# Start of Source material
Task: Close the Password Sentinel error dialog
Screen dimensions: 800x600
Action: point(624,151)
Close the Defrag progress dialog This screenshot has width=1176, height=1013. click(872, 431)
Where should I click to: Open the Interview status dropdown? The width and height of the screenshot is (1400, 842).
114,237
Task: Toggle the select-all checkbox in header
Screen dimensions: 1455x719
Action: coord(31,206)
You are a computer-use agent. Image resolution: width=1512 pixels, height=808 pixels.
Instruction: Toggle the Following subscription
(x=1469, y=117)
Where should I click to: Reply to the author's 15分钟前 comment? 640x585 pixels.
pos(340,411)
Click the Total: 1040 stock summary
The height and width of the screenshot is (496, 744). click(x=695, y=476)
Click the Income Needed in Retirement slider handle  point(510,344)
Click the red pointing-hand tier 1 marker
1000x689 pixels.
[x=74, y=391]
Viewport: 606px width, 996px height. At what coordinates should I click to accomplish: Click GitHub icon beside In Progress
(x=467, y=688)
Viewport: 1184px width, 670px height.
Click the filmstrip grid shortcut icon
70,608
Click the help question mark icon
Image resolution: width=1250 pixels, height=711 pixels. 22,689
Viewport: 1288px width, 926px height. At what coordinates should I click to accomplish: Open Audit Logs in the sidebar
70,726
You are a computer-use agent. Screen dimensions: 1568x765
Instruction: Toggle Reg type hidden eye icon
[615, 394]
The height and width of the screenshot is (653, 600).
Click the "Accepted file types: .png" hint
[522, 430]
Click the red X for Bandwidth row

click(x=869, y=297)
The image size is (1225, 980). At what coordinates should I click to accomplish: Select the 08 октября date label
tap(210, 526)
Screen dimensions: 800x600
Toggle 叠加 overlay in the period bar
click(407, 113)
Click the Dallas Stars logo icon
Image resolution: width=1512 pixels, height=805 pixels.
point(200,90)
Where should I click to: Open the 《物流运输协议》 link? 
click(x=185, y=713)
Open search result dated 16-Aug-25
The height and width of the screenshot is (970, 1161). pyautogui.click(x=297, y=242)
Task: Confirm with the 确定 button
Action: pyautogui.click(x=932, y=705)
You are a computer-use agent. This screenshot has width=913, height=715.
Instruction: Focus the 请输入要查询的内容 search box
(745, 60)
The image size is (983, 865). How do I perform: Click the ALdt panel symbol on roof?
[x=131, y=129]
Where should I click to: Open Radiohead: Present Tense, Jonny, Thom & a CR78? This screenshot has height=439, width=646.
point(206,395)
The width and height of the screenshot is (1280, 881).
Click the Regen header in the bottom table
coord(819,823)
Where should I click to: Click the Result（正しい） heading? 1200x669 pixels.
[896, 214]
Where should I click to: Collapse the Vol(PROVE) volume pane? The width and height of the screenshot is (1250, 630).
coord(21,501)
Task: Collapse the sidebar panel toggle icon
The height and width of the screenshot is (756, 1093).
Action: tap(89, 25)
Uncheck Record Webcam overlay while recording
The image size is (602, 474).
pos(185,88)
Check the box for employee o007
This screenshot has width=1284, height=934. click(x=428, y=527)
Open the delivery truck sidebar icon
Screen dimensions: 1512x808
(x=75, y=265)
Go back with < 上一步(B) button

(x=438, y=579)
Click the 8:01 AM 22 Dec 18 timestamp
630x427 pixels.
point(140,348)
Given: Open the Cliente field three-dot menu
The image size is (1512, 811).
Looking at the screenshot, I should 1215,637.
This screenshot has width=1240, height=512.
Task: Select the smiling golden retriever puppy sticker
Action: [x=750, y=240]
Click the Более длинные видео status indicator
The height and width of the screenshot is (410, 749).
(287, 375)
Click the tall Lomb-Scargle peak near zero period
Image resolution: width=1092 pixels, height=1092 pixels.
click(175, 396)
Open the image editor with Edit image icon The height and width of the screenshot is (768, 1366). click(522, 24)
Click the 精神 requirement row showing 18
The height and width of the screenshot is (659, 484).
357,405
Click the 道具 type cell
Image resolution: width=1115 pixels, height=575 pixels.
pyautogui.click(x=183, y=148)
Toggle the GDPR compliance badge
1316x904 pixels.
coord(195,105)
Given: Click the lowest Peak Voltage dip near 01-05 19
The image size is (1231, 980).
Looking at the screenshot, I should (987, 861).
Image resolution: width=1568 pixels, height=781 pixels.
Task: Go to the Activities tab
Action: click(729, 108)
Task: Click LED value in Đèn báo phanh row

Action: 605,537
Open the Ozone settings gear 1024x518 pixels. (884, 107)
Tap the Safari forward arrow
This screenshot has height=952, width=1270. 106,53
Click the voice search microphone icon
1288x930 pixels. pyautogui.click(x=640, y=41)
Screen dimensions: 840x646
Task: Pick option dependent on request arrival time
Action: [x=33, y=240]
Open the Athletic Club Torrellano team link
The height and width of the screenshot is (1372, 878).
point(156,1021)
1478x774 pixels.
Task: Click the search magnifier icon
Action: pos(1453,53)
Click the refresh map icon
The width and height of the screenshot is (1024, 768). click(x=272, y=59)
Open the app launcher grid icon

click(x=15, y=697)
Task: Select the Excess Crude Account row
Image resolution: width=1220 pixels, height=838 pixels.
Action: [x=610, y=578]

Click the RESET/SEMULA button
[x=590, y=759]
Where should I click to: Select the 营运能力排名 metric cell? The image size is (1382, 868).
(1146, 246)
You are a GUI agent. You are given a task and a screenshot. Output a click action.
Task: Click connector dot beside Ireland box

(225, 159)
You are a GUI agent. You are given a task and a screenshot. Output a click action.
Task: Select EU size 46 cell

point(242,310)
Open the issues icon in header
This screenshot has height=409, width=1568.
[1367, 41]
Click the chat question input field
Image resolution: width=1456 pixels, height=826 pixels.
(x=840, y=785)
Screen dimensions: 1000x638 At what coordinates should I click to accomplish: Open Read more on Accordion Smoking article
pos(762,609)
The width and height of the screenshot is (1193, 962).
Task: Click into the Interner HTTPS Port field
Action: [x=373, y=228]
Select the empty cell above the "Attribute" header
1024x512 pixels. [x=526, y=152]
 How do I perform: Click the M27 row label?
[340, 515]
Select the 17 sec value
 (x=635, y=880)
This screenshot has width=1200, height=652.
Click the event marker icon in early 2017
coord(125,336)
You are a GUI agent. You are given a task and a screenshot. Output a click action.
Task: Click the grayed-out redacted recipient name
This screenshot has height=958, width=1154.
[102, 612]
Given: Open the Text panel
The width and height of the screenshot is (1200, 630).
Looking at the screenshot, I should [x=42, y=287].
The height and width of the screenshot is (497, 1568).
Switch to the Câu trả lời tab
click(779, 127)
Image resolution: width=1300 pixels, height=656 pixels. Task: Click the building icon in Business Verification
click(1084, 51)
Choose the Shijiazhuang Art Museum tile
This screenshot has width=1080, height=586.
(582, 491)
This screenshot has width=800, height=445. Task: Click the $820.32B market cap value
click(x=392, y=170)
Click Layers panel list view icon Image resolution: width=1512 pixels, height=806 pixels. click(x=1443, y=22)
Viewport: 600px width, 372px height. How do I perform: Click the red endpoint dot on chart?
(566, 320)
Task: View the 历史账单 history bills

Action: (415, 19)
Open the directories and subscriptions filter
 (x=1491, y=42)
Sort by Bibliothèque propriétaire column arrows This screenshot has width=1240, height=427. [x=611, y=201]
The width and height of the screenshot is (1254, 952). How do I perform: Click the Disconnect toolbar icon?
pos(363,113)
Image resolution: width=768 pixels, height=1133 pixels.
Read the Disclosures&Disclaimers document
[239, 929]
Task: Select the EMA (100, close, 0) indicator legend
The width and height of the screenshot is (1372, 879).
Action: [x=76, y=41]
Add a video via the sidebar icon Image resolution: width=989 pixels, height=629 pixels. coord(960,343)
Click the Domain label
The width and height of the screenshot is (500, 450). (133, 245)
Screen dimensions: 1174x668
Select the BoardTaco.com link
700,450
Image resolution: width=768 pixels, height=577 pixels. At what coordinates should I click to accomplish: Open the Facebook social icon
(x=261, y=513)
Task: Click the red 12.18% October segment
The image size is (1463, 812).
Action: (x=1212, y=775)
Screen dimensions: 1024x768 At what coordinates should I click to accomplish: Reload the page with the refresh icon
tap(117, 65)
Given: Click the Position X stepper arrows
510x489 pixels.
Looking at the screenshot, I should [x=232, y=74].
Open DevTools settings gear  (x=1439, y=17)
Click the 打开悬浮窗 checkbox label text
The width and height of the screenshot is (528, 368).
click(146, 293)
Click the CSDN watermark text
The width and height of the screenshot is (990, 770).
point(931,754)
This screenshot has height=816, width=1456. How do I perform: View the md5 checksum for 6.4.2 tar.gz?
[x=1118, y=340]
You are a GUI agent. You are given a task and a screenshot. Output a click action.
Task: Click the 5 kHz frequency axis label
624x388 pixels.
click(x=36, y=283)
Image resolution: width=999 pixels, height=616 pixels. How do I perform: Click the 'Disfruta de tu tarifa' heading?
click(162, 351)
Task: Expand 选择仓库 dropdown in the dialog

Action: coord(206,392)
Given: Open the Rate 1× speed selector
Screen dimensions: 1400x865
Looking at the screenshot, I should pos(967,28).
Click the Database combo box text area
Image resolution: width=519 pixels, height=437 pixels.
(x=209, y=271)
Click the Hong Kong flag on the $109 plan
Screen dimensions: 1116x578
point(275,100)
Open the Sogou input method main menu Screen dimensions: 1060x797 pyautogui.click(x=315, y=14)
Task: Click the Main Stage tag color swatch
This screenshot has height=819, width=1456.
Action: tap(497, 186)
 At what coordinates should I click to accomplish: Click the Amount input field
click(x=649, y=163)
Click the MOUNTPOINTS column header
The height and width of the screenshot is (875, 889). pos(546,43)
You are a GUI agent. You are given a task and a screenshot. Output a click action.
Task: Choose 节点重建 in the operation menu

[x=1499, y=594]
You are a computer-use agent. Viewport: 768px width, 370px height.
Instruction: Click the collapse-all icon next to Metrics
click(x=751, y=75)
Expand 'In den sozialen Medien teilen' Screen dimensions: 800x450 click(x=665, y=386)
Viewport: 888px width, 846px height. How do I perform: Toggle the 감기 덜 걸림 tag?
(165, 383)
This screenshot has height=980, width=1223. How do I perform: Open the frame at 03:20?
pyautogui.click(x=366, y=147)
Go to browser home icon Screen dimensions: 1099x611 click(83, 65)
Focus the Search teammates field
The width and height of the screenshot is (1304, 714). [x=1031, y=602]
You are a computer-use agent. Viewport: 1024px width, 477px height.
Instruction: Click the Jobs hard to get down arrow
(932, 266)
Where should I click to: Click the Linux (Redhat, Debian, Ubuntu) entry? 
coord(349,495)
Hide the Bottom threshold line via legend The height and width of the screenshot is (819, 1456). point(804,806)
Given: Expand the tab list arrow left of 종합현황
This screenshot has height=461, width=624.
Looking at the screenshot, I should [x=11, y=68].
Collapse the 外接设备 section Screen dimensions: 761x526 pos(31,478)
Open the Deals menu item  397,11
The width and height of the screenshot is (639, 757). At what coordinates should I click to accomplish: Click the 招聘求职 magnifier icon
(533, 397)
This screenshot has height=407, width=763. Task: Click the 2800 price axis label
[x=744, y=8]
# End of Source material
→ What is asked
Rewrite the items between the lines holding "Click the 精神 requirement row showing 18" and "coord(195,105)", inclusive, changing "requirement" to "prerequisite" and altering nothing else.

→ Solution
Click the 精神 prerequisite row showing 18
The height and width of the screenshot is (659, 484).
357,405
Click the 道具 type cell
Image resolution: width=1115 pixels, height=575 pixels.
pyautogui.click(x=183, y=148)
Toggle the GDPR compliance badge
1316x904 pixels.
coord(195,105)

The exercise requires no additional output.